Korea’s former President Lee’s visit to India in 2010 and India’s Prime Minister Singh’s visit to Korea in 2012 contributed to the elevation of the level of relations to Strategic Partnership and deepened engagement in the Asia Pacific region. Aside from the economic achievements mentioned above, the two countries succeeded in signing the Civil Nuclear Cooperation Agreement in 2011. Moreover, it is India that has four offices― the Indian Chamber of Commerce, Indian Cultural Center, New Defense Wing, and Centers of Educational Excellence―covering economic, cultural, military, and educational affairs in Korea. Moreover, both India and Korea are active international actors; both are members of G20 and SAARC (South Asian Association for Regional Cooperation) agreed to give Korea observer status.

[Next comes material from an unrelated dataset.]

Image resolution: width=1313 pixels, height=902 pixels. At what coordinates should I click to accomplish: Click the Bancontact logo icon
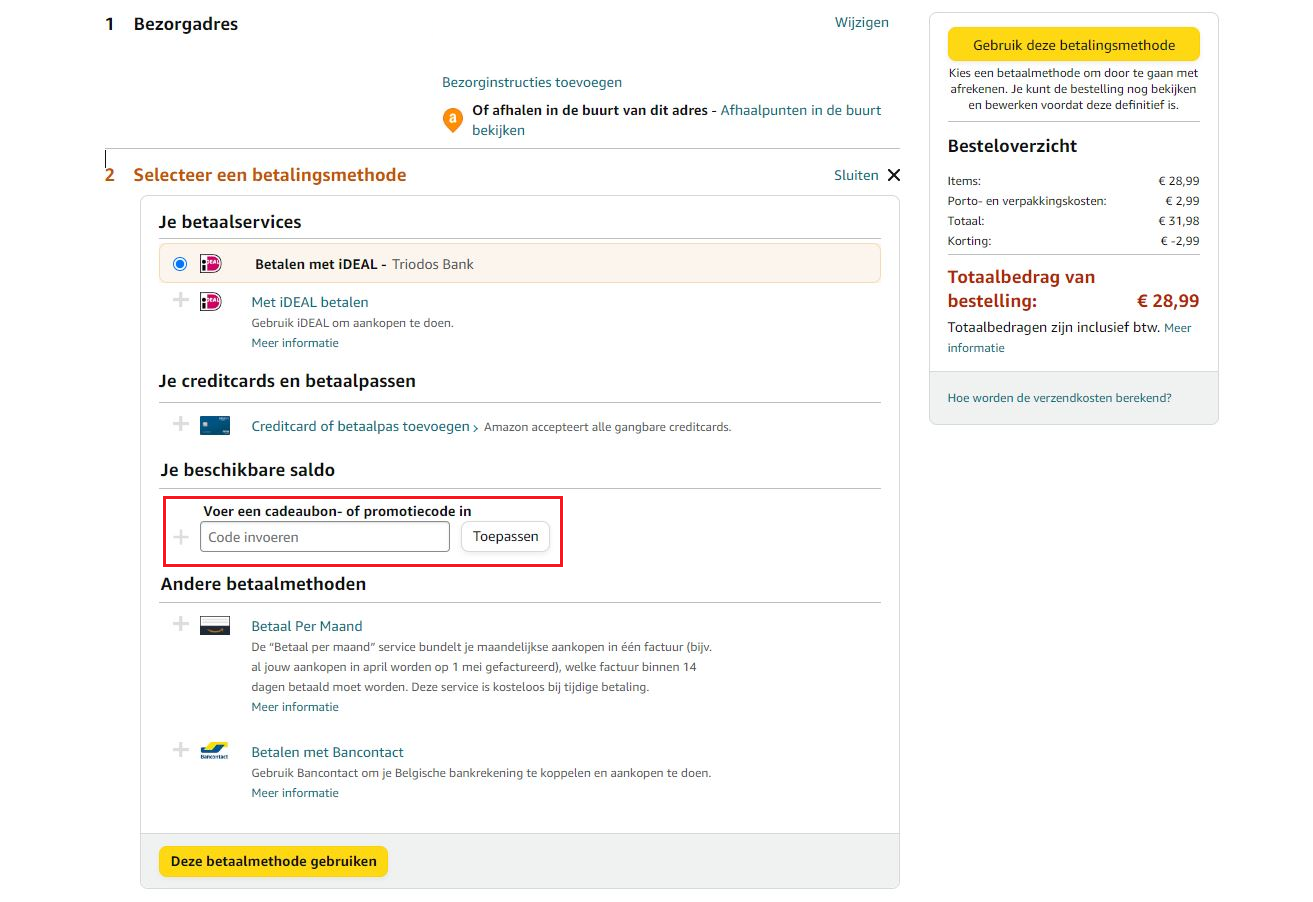[x=214, y=751]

When it comes to relations between India and East Asian countries, Ambassador Prakash said Japan was the first economic partner among East Asian neighbors to sign the Agreement on Strategic & Global Partnership in 2006, Joint Declaration on Security Cooperation in 2008, and CEPA in 2010. The Ambassador described China as the mightiest neighbor country to compete and collaborate with. According to the Ambassador, China is the second largest trading partner after the U.S. and is currently operating $55 billion worth of infrastructure projects in India. Despite wars and conflicts along the India-China border in the past, China and India have been forging a peaceful and cordial relationship by working together on regional and global issues.
Referring to an article from the New York Times, Ambassador Prakash emphasized that India is a young nation with a hunger not for food but opportunity. The Ambassador pointed out that India has two economic advantages for its future growth: one, a growing population of the young generation, and two, a huge market with huge demand. According to the Ambassador, by 2020, the average age in India, China, and Europe will be 29, 37, and 49 years old respectively and this demographic difference will lead to a huge market with huge demand. The Ambassador added that a large amount of investments in building infrastructure―approximately $150 to $200 billion a year―will be a catalyst for India’s future economic development.
Being asked questions about bilateral relations between India and North Korea, Ambassador Prakash said that India is providing only humanitarian aid through indirect channels and showing great concerns about North Korea’s recent missile launch. Answering another question on whether India stands for an alliance with the U.S. or China, or decides to be neutral, the Ambassador explained that India is only interested in making friends, not alliances, and will focus on expanding convergences and narrowing down divergences with other countries.